This October marks Breast Cancer Awareness Month, but a mainstay event on the San Quentin prison yard to commemorate it will not take place due to COVID-19.
October 24-25th would have marked the 12th Annual San Quentin CARES: Walk for a Cure. The two-day breast cancer walk brings volunteers inside San Quentin, where they walk alongside the incarcerated to raise money for breast cancer awareness. Last year hundreds of San Quentin residents contributed $5 each to participate, while other prisoners produced art to raise more than $8,000 for a local woman’s center.
The SQ CARES organizing team was in the midst of planning this summer’s art show when COVID-19 shut down San Quentin to outside advisers, according to volunteer organizer Samantha Feld. The team was collecting art made by prisoners to sell in Oakland to contribute to the SQ CARES fundraiser.

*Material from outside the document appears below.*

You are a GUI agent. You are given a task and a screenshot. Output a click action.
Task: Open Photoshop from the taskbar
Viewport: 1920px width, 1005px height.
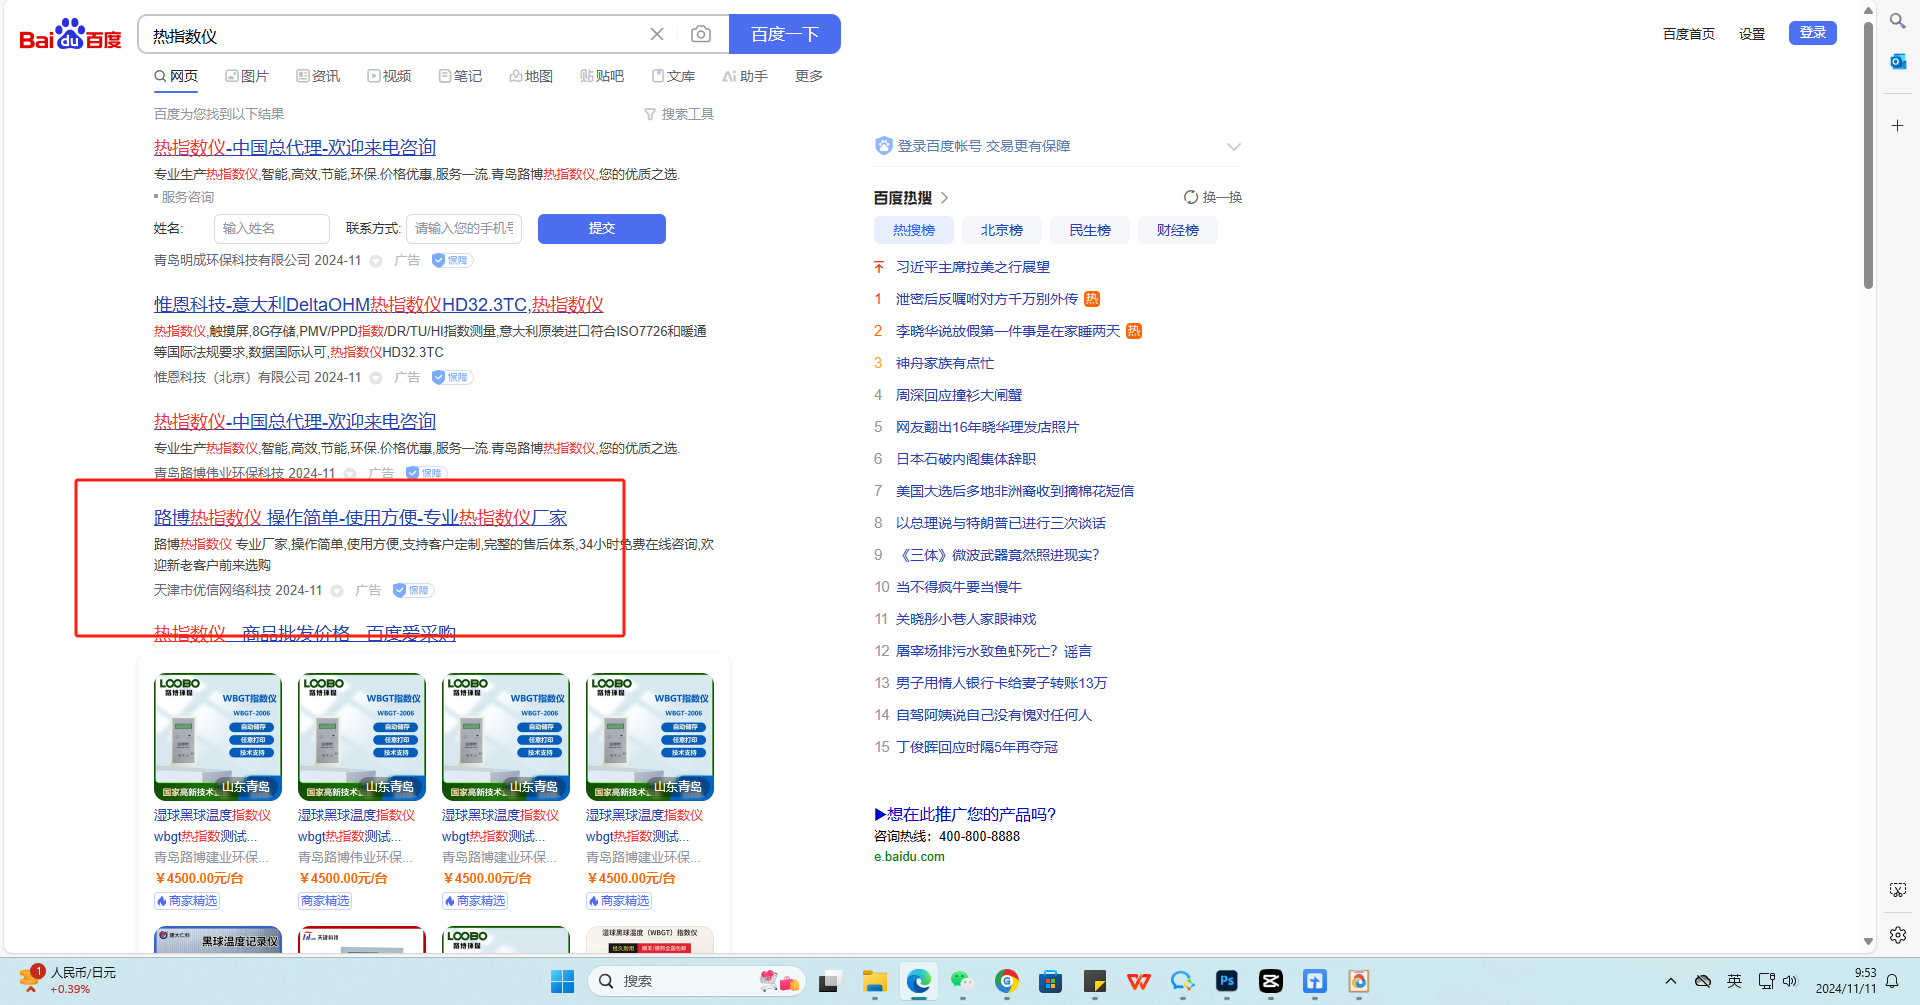[1226, 982]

That event, too, was canceled by the pandemic. The original idea for a
walk and fundraiser inside San Quentin occurred in 2009 after a prisoner watched the Avon Walk Against Breast Cancer on television. Stephen Pascasio, a founding member of the SQ CARES committee, helped oversee
the growth of the event over the years.
“The members of the committee were really thinking creatively about how to make a bigger impact in the broader community and how to spread the word about the work that’s happening inside San Quentin,” Feld explained
of the work over the past few years.
These past few months have been difficult as the inside and outside organizers of SQ CARES have not been in touch, said Feld. The event
had become an “opportunity to connect with folks I’ve seen over the years, share stories about loved ones and connect with new folks,” she said. “There’s so much passion, energy and excitement around the committee’s work and I’m sad we won’t be able to channel it through the walk or the art show.”
Many members of the organizing committee have left prison since the inaugural walk, with two members leaving in the past few months. This spring, both Carlos Meza and Alvin Timbol were found suitable for parole and both returned home.
“The committee is just overjoyed these men are back in the community,” Feld said. “We’ve talked that in the future, maybe they can join the
walk for a weekend coming in from the outside.”